Jordan: According to the Jordanian Economic and Social Council, the Syrian disaster has cost the state 1.2 billion US dollars. The colossal influx of refugees for nearly five years has had a weighty burden on what were meager nationwide resources (Achilli, 2) and has caused the Jordanian government to be in liability from hosting refugees. As a result, Syrian nationals are being expelled for any little instance of disregarding regulations, such as working illegally as there is no domestic law or governing treaty in Jordan that defines a ‘refugee’. Others are expelled for posing security problems. Throughout 2014 the authorities have refused to allow Syrians refugees across the frontier but government authorities have been denying any change to open- border strategy (“Protecting Syrian Refugees”, 18). In November 2014 Human Rights Watch report discovered that the Jordanian government had compelled sick Syrian refugees back to Syria. However, a Jordanian spokesperson denied that Jordan expelled the refugees, stating that they had been “relocated in supplementary hospitals to receive proper treatment by employing doctors,” (Sherlock, 2). The Ministry of Interior retains the definite right to expel foreigners, and can refuse any request for residence permit without enumerating the reasons for that decision, increasing the danger to Syrian refugees. Although, Jordan claims that the principle of non-refoulement is consistently respected however, statistics concur that hundreds of Syrian refugees, including children, have been forcibly returned to Syria (Achilli, 45). As proven above, all key state actors surrounding Syria are at their breaking point; they have obviously violated international refugee law (IRL), are facing no consequences to their breach and are able to escape the law easily. In his address to UN protection council the U.N. High Commissioner for Refugees has called on states to retain borders open for those escaping Syria so they may be provided protection. UNHCR and IOM statistics indicate that the principle of non-refoulement has been breached by all four states; however, nothing has been done until now (Roger, 3). That being said, unfortunately the evidence at hand all concludes that Syrian refugees are obviously in danger of refoulement and in many cases have already started to become victims of it, International Refugee Law has proven to be insufficient and ineffective when it comes to protecting the Syrian refugees from refoulement.
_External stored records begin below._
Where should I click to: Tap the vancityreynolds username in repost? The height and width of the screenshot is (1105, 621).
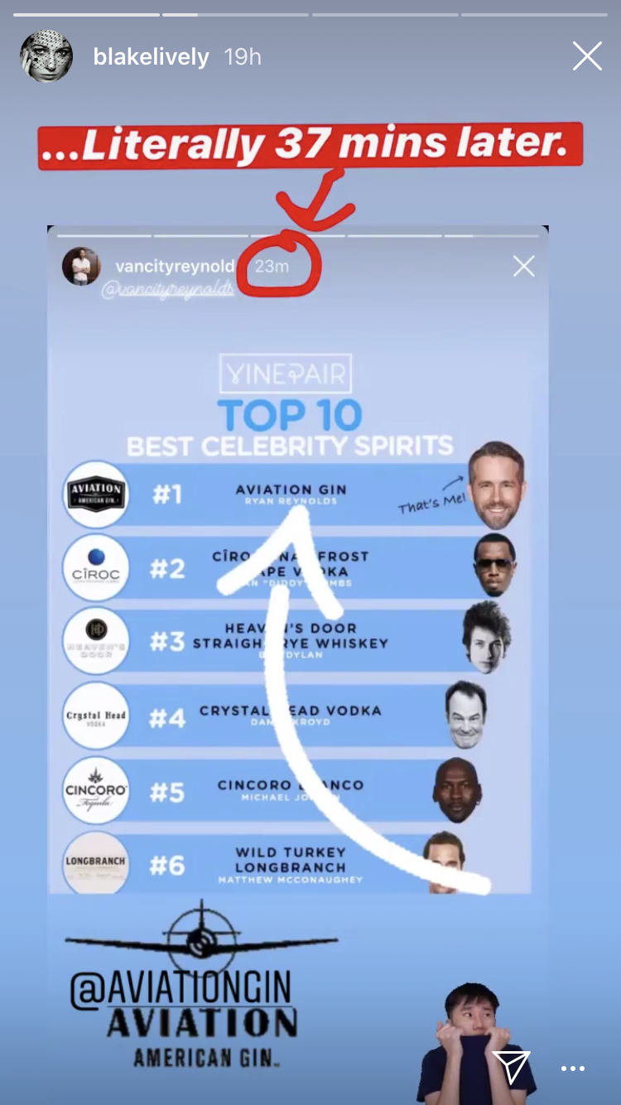click(174, 266)
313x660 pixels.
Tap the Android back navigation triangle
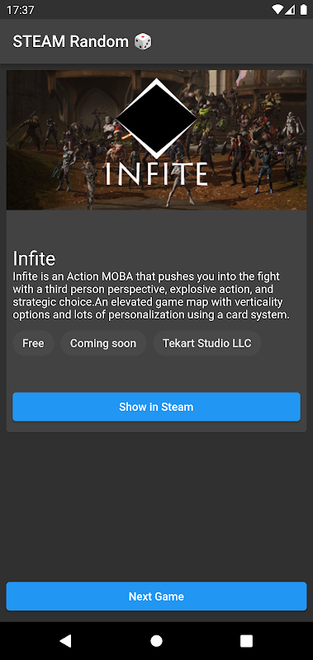tap(65, 641)
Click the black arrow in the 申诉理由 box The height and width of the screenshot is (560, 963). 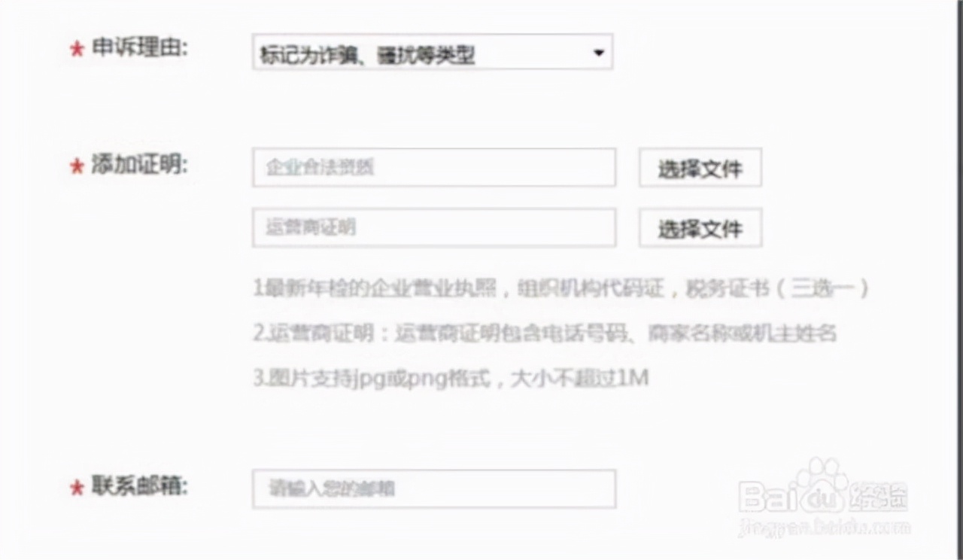pos(599,53)

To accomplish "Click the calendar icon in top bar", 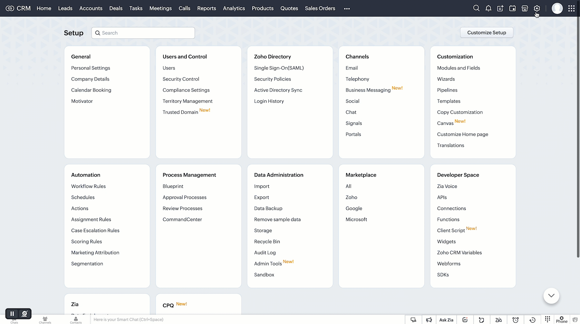I will click(512, 8).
Conclusion: Although there is a legal framework constructed under International Refugee Law to protect refugees from refoulement, IRL failed to protect those in Rwanda and will failed to protect those in Syria because of two reasons. First of all, although there are conventions protecting refugees under International Refugee Law their parameters are not clear and states that breach them face no consequences. Thus, they are violated repeatedly by states, proving the law’s ineffectiveness. Also, the most common problem that arises with refoulement is the fact that, its application requires a recognised clear refugee status something that IRL has not established. The second reason is that even though non-refoulement is considered as jus cogens, it has failed in many cases to assert its supremacy and is currently failing again as we can see that refoulement of Syrian refugees is already taking place. Whilst refugee expulsion is not allowed under jus cogens, there is no clear frame-work for how this rule is to be applied proving Anthony D’Amato’s claim that jus cogens cannot be defined or does not exist due to its ambiguity, lack of utility and generality.